No more pedestrian zin. What we really want is a wee dram of the Shinas Estate Shiraz Victoria 'The Guilty' 2004 ("The Innocent" is a white wine under screwcap that we don't get to). Medium-dark to dark garnet color, hint of purple at the rim. Smells richly plum-clove-spicy, strangely almost like one of those huge silly California pinot noirs that Dressner was trying to pawn off on us a while back. No, really, it smells like some overripe overwooded west coast pinot noir, that freakass Beaux Fr¸res stuff or something like that.
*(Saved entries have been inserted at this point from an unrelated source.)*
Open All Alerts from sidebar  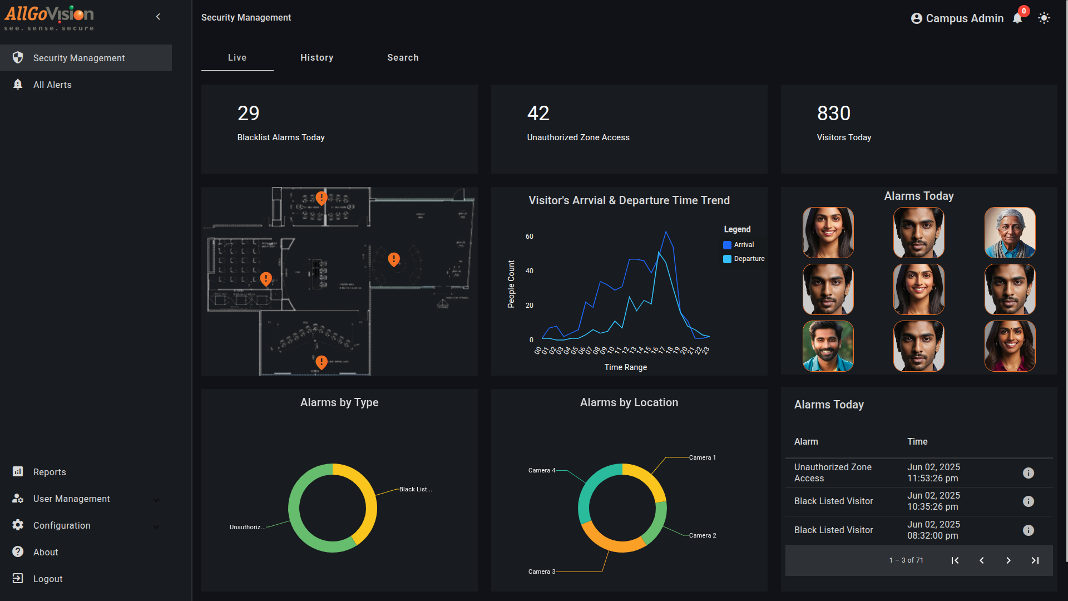[x=52, y=85]
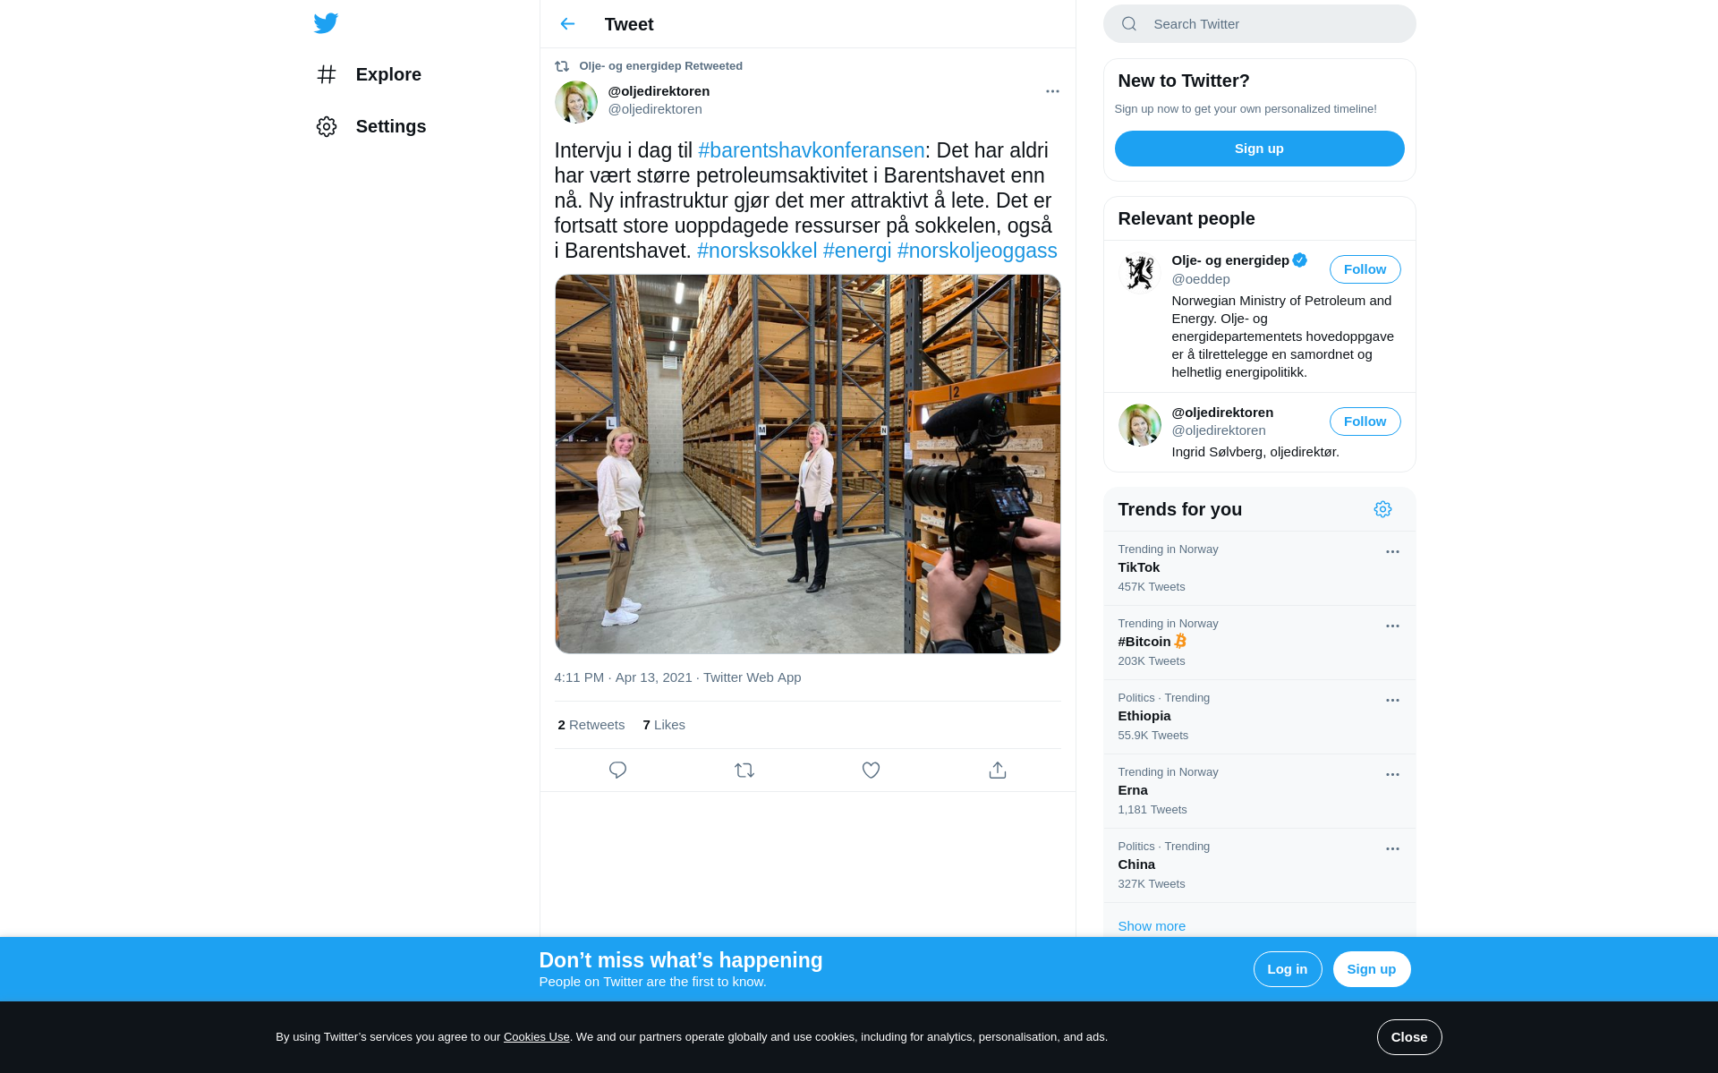The height and width of the screenshot is (1073, 1718).
Task: Click the share tweet icon
Action: point(998,770)
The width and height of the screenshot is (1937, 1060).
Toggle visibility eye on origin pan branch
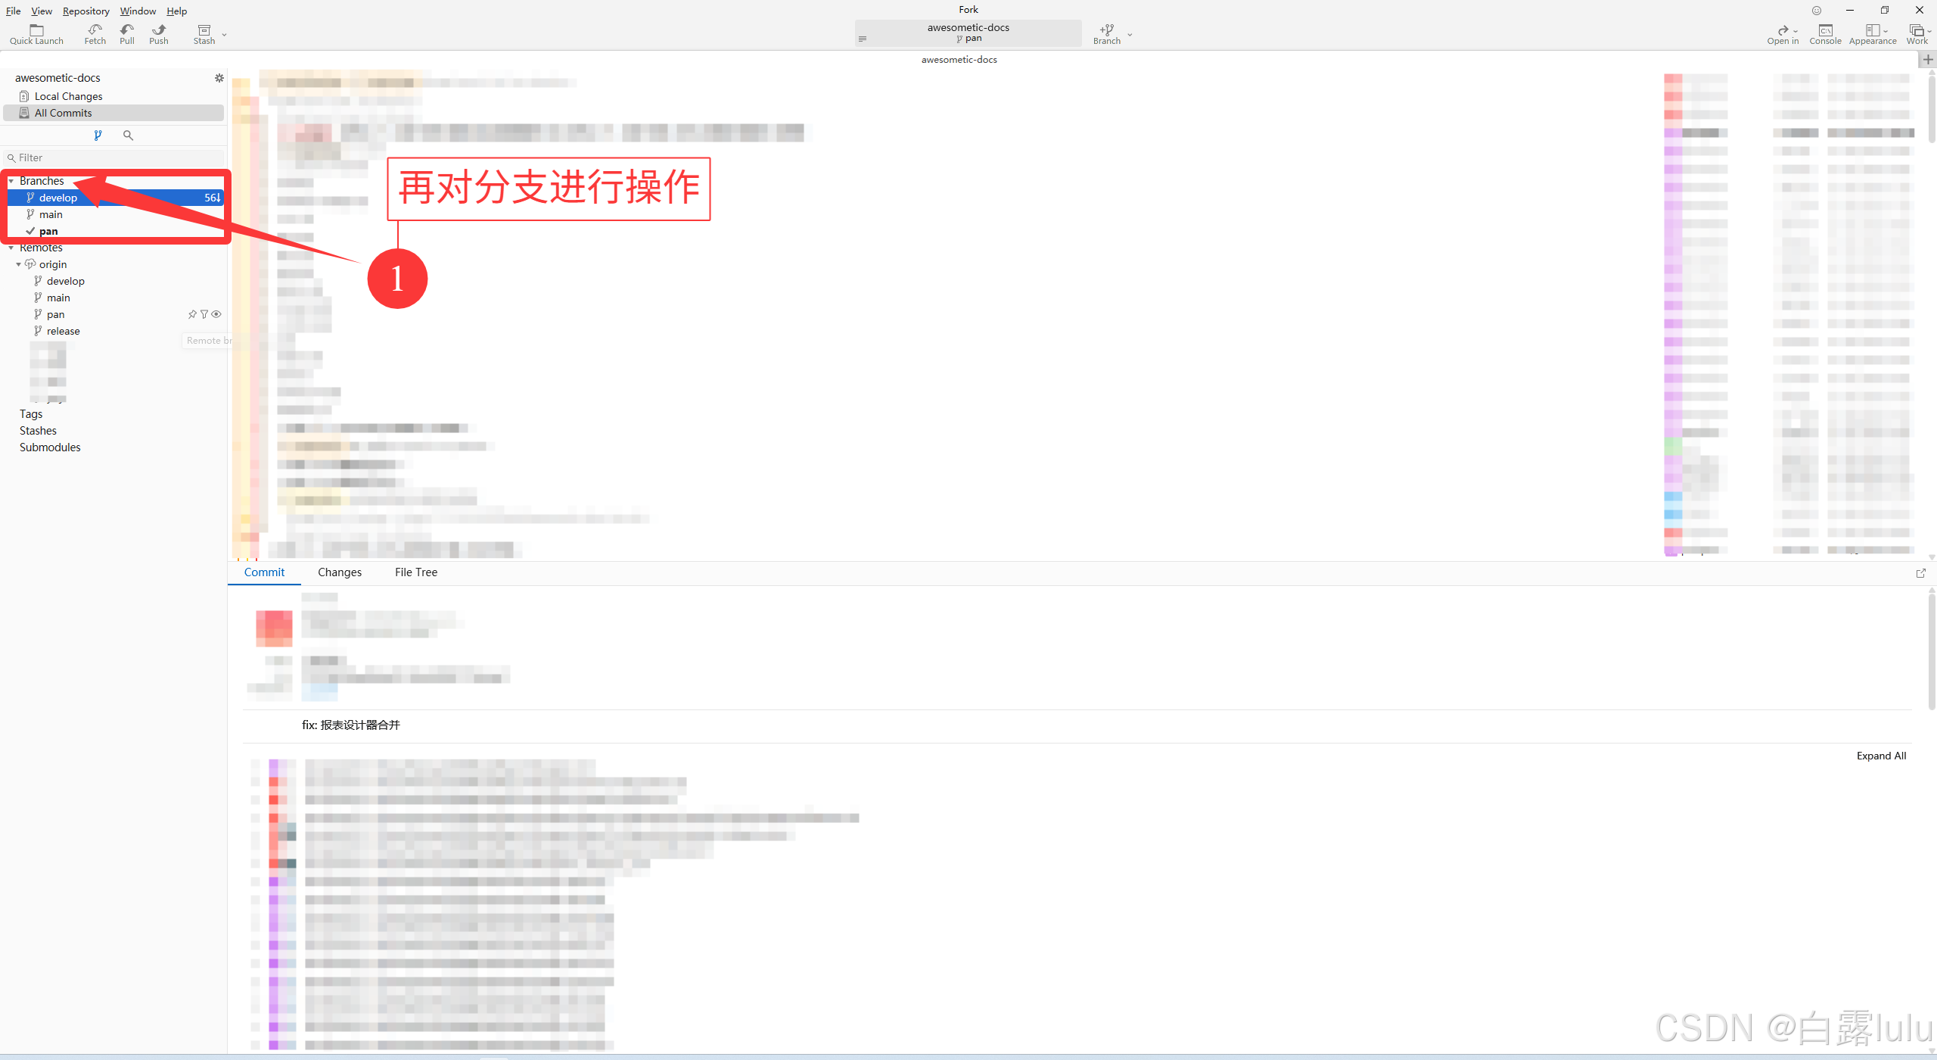point(216,314)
Again strangely, this character isn't nearly as offputting in a bottle labeled 'Victoria shiraz,' where it seems kind of at home. (I guess context is the key issue here, eh? Relabel this 'Willamette Valley Pinot Noir' and I'd probably have a more negative reaction.) Medium well-knit acidity, decently structured, a pool of blackberry-plum fruit dusted lavishly with clove, as well as lighter hints of toast and licorice. It's actually a well composed bigass hootie of a wine, none of the elements are out of large balance, you could probably do a lot worse in the shiraz aisle. It even has a little bit of a finish of sorts, dark inkiness lingering momentarily. For twenty bucks, this does a good impression of far gobbier and pointier wines that cost a lot more. For what it's worth, the bottle claims the vines were planted in 1898.
When Kane drunkenly mishandles the Carvel cake, smushing it sideways into his counter and knocking over the half-full Sauternes bottle, I sense it's time to change islands. And so we bid farewell to the Isle of the Manhattoes, and begin the long trek back to civilization.